The Klismos Chair

March 16 2011, 11:17am

This chair, one of a set of four neoclassical chairs in our collection,  is derived from the klismos chair, a Greek invention that evolved from a simple throne. Splayed, sabre-form legs and uprights connected by a concave backrest are characteristics of these chairs, which became popular in the late-18th and 19th centuries for their gracefulness and lightness of form, as well as their reference to antiquity. The present chairs are illustrative of the variations on the klismos form that occurred at the end of 18th century during the Neoclassical period in Italy, when furniture was relieved of ornament in favor of simple lines more closely modeled on its classical forbears.

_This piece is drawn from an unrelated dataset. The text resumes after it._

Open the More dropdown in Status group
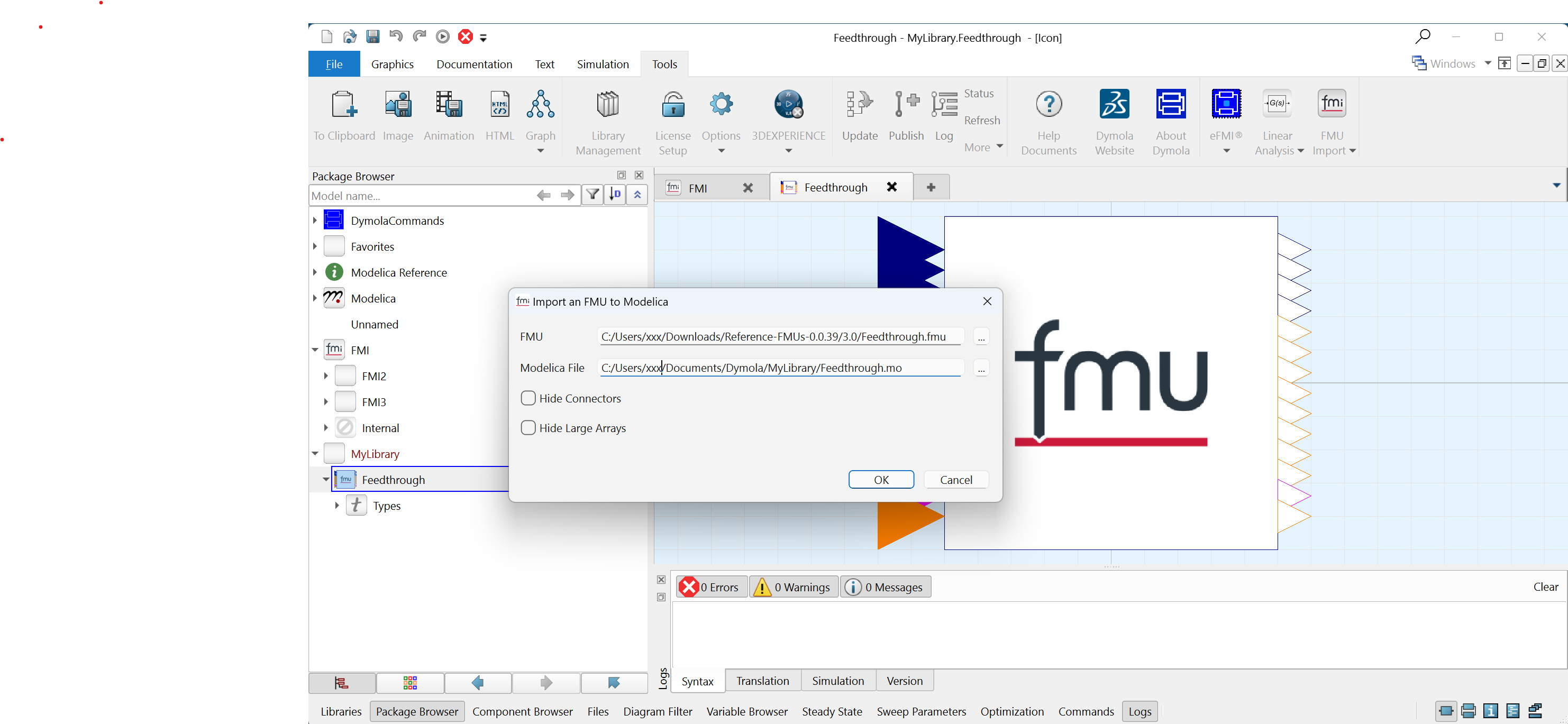The image size is (1568, 724). [x=982, y=146]
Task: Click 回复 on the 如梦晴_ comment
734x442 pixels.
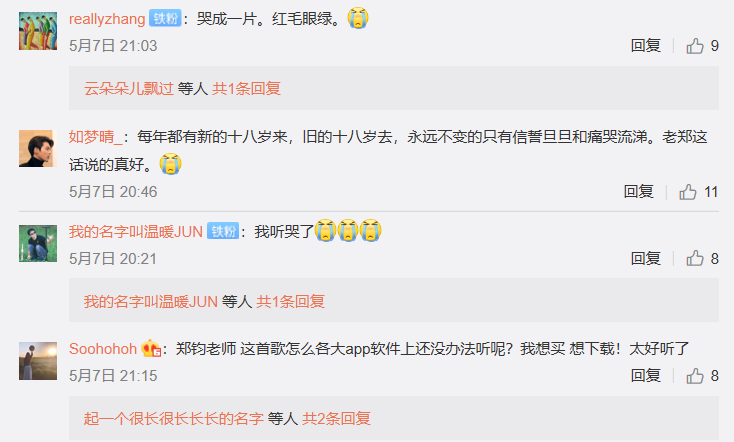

The design of the present chairs, each with an open back centered by a pierced roundel, is closely related to a set of ten documented chairs in the Villa Borghese, Rome, carved by Lucia Landucci in 1784 (right). Landucci was the daughter, or possibly widow, of Antonio Landucci, principal intagliatore (carver) responsible for the refurbishment of the Villa Borghese. Not much is known about Lucia, but there exists documentation of payments made to her for furniture commissions for the Borghese Palace, including payment for a table made for the Stanza di Apollo e Dafne in 1785. (The table unfortunately no longer exists, but was recorded in drawings by French architect Charles Percier, who visited Rome circa 1786-91.) A reinterpretation of the chairs was also found in the former living room of Queen Friederike Luise at Schloss Monbijou, a Rococo palace in Berlin built in 1706 but destroyed during World War II. Monbijou was redesigned as a gallery to display the Royal collections and opened as a Hohenzollern museum in 1877. The chairs can be seen in situ in the museum in a photograph circa 1930 (left).